• [Segment de texte]
# # # # #

La Wallonie mise sur le chanvre

Les surfaces cultivées devraient doubler d’ici à 2020.

Isabelle Lemaire
A field of hemp plants is seen in northern France on July 19, 2014. Photo: Wolfram Steinberg dpa Reporters / DPA
A field of hemp plants is seen in northern France on July 19, 2014. Photo: Wolfram Steinberg dpa Reporters / DPA ©Reporters / DPA

Sa culture avait été abandonnée pendant deux siècles en Belgique mais en 2009, sous l’impulsion de Benoît Lutgen, le ministre wallon de l’Agriculture de l’époque, elle avait été relancée. Aujourd’hui, René Collin, le ministre de l’Agriculture (CDH), vient d’octroyer un subside de près de 250 000 euros pour doubler les surfaces cultivées à l’horizon 2020, soit passer à 1000 hectares.

C’est que le chanvre industriel (à ne pas confondre avec son illégal parent, lire ci-contre) présente des avantages. "C’est une plante qui ne nécessite pas de soins particuliers, de pesticides, bref, qui pousse toute seule, même si les semis et la récolte doivent être faits soigneusement", explique Thierry Joie, de l’ASBL Chanvre wallon qui assure des missions d’information, de soutien et de structuration de la filière du chanvre.

Alimentation, isolation, capitonnage

Historiquement, les fibres de chanvre servaient à fabriquer cordages et voiles pour bateaux mais de nouveaux débouchés ont été découverts. "Les graines sont valorisées dans l’alimentation humaine (l’huile) ou animale pour les oiseaux (un marché mondial énorme) et la pêche, comme appât. La partie fibreuse de la tige est la plus noble et la plus rentable. On en fait du textile, des papiers très fins, des capitonnages pour les voitures et les avions. La partie ligneuse de la tige est transformée en panneaux d’isolation, en paillage pour animaux et, mélangée à de la chaux, en matériaux isolants pour la construction", détaille Thierry Joie. Son ASBL est depuis peu sollicitée par des sociétés à la recherche de producteurs qui pourraient fournir des fleurs fraîches. Elles contiennent en effet une molécule, le CBD, aux vertus thérapeutiques, notamment anti-cancer, prometteuses.

# # # # #

• [Données de l'exercice]
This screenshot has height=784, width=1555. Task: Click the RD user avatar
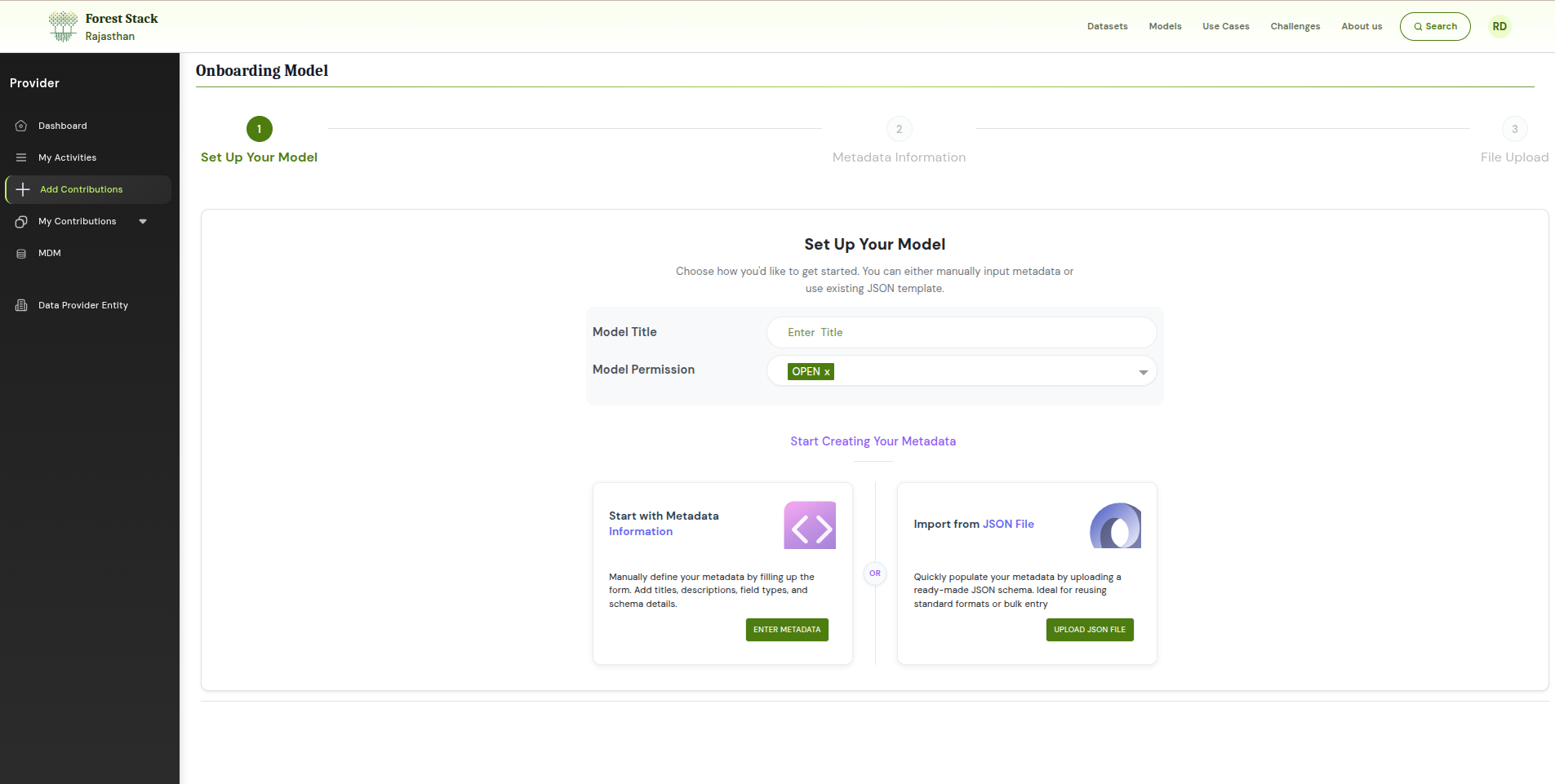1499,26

# # # # #

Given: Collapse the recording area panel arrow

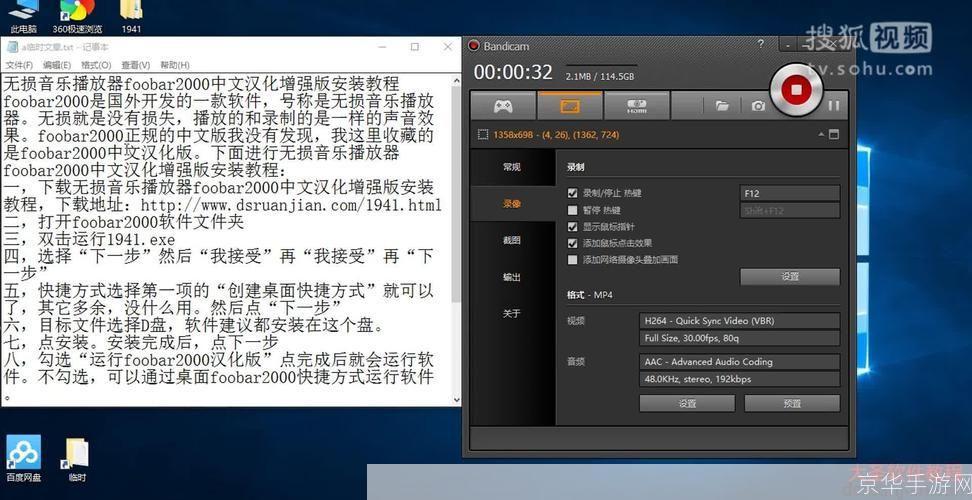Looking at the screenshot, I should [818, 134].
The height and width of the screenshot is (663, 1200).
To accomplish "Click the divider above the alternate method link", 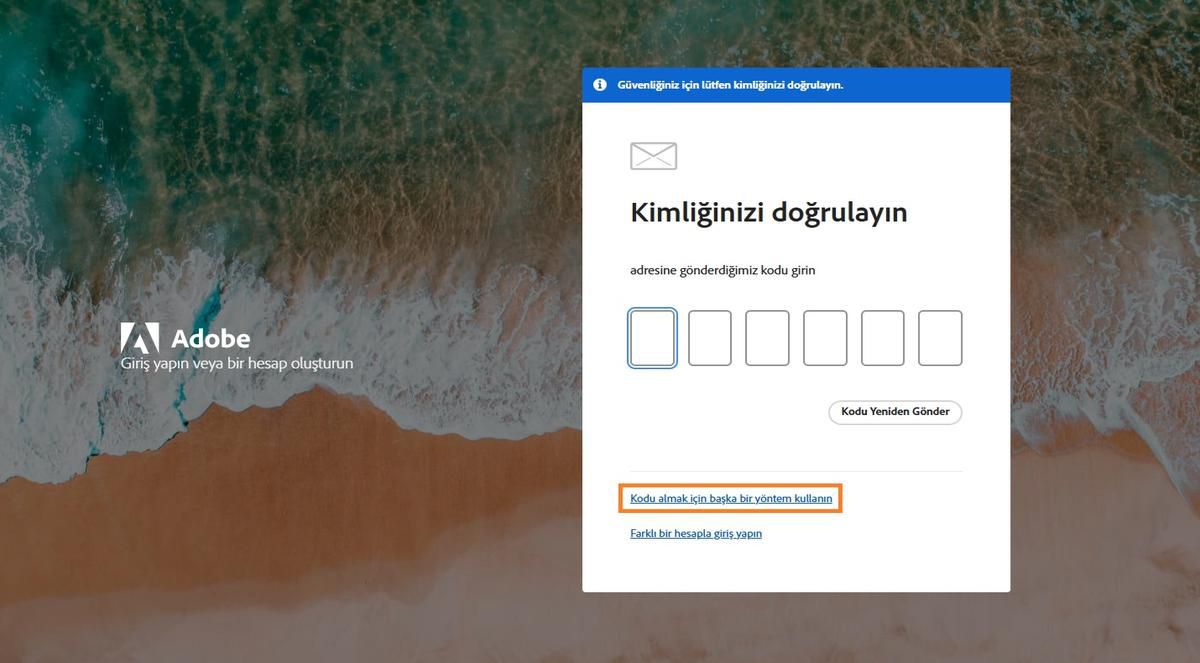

# # # # #

• [Consigne] Recopiez intégralement l'article ci-dessus sur la relance du chanvre en Wallonie, sans en modifier un seul caractère.

• [Réponse attendue]
La Wallonie mise sur le chanvre

Les surfaces cultivées devraient doubler d’ici à 2020.

Isabelle Lemaire
A field of hemp plants is seen in northern France on July 19, 2014. Photo: Wolfram Steinberg dpa Reporters / DPA
A field of hemp plants is seen in northern France on July 19, 2014. Photo: Wolfram Steinberg dpa Reporters / DPA ©Reporters / DPA

Sa culture avait été abandonnée pendant deux siècles en Belgique mais en 2009, sous l’impulsion de Benoît Lutgen, le ministre wallon de l’Agriculture de l’époque, elle avait été relancée. Aujourd’hui, René Collin, le ministre de l’Agriculture (CDH), vient d’octroyer un subside de près de 250 000 euros pour doubler les surfaces cultivées à l’horizon 2020, soit passer à 1000 hectares.

C’est que le chanvre industriel (à ne pas confondre avec son illégal parent, lire ci-contre) présente des avantages. "C’est une plante qui ne nécessite pas de soins particuliers, de pesticides, bref, qui pousse toute seule, même si les semis et la récolte doivent être faits soigneusement", explique Thierry Joie, de l’ASBL Chanvre wallon qui assure des missions d’information, de soutien et de structuration de la filière du chanvre.

Alimentation, isolation, capitonnage

Historiquement, les fibres de chanvre servaient à fabriquer cordages et voiles pour bateaux mais de nouveaux débouchés ont été découverts. "Les graines sont valorisées dans l’alimentation humaine (l’huile) ou animale pour les oiseaux (un marché mondial énorme) et la pêche, comme appât. La partie fibreuse de la tige est la plus noble et la plus rentable. On en fait du textile, des papiers très fins, des capitonnages pour les voitures et les avions. La partie ligneuse de la tige est transformée en panneaux d’isolation, en paillage pour animaux et, mélangée à de la chaux, en matériaux isolants pour la construction", détaille Thierry Joie. Son ASBL est depuis peu sollicitée par des sociétés à la recherche de producteurs qui pourraient fournir des fleurs fraîches. Elles contiennent en effet une molécule, le CBD, aux vertus thérapeutiques, notamment anti-cancer, prometteuses.